Son père décédé… et elle éclata en sanglot.

Puis elle me raconta :

Elle a vu son médecin qui la connaît depuis très longtemps, ils se tutoient, elle venait le consulter pour une banale affaire de suivi d’opération sans complication : tout allait bien !

Elle me raconte, il lui demande :

«  Mais tu vas bien ? »

Elle s’est effondrée , a éclaté en sanglot, dans l’impossibilité totale d’en dire quoi que ce soit, laissant son médecin quelque peu désemparé lui prescrire un anxiolytique… et lui recommander de me recontacter rapidement pour poursuivre le travail engagé.

Ce qu’elle fit dès qu’elle quitta le cabinet médical.

Ce qui se passa dans la suite de la séance ne s’écrit pas, en tout cas pas bien , pour moi.

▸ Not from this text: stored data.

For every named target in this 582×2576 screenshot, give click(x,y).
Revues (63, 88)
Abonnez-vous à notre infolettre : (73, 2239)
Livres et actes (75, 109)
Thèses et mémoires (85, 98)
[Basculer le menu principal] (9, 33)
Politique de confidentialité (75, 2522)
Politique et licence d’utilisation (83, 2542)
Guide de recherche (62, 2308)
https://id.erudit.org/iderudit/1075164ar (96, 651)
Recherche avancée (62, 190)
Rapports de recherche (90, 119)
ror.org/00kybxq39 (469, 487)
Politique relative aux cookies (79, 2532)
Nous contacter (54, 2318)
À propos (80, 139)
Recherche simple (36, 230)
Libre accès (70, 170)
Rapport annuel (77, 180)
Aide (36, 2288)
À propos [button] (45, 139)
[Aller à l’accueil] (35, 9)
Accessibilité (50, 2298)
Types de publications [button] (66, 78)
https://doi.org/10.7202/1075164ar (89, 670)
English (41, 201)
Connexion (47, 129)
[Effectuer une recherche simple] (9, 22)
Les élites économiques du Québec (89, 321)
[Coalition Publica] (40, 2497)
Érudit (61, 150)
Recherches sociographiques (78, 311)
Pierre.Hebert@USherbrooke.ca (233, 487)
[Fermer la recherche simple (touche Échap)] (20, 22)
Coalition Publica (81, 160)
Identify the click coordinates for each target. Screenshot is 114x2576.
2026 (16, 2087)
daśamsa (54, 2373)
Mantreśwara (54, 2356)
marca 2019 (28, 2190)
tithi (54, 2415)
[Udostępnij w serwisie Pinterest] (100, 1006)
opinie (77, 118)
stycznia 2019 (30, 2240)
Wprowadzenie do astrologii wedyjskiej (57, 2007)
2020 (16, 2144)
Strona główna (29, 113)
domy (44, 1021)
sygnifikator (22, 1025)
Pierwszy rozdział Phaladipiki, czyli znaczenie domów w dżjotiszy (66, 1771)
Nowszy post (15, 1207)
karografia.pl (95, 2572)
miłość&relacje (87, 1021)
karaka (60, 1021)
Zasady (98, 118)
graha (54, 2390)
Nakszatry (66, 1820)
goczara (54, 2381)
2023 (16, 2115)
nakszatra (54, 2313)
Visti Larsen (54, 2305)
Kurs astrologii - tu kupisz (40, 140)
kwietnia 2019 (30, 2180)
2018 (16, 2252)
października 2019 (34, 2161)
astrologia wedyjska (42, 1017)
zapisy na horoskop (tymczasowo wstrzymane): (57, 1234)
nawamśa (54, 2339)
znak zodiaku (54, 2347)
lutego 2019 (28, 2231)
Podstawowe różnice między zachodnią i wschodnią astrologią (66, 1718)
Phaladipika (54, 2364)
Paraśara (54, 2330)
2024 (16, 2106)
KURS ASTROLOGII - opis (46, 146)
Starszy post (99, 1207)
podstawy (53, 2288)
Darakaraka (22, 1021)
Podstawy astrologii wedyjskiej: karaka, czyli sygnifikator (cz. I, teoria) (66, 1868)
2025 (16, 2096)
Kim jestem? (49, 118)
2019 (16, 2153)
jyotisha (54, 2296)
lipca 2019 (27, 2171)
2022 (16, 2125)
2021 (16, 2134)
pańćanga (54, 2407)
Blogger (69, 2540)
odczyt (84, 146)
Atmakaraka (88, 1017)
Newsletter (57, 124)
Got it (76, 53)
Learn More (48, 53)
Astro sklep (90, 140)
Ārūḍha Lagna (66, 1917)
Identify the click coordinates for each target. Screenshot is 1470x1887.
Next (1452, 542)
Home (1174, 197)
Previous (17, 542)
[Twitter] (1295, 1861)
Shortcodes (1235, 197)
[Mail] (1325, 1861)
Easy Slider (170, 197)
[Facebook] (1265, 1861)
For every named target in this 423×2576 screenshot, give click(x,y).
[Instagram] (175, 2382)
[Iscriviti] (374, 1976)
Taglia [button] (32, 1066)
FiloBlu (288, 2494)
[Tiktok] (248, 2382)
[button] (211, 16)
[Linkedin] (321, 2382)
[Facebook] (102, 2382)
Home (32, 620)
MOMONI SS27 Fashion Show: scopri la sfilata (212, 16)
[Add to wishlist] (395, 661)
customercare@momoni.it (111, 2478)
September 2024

Petite fille elle avait été régulièrement abusée par son père, et n’en avait jamais parlé, à personne,

«  vous êtes la 1ère personne à qui j’en parle »….

Voilà une situation, parmi bien d’autres.

Je me risque à penser que ce médecin a su percevoir chez sa patiente une faille, une blessure qu’elle tentait depuis de nombreuses années de dissimuler, que si il n’avait pas fait une 1ère prescription, elle se serait perdue dans un conflit professionnel qui aurait probablement provoqué un effondrement psychique, que s’il n’avait pas renouvelé sa prescription ( oralement), elle ne m’aurait probablement pas recontacté ( ce qu’elle m’a confirmé)… et pourtant de ce qui la tourmente depuis très longtemps, il n’en sait rien !

Pourrais t’on toutefois considérer que la relation de confiance établie entre (le médecin et sa patiente) et (le médecin et le psy) y suffirait pour que se déroule ce transfert de transfert ?

Peut être dans le meilleur des cas, probablement parfois, mais probablement pas pour cette situation.

Il y aurait de toute façon là aussi, dans le meilleur de ces cas une « prescription ».

Si la prescription ne peut pas désigner une adresse cad un praticien, ce médecin toutefois m’adresse sa patiente en me nommant.

Lors de la dernière consultation avec sa patiente où il renouvelle sa « prescription », le médecin me nomme aussi, mais il précise ;

«  Si ça se passe bien avec MC, il faut continuer avec lui. »

Il prescrit mais n’ordonne pas !

Prescription et pas ordonnance !

Transfert de transfert et passe.

En Ovalie le plus beau geste du rugby est la passe, l’ovale est alors un bout de papier prescrit.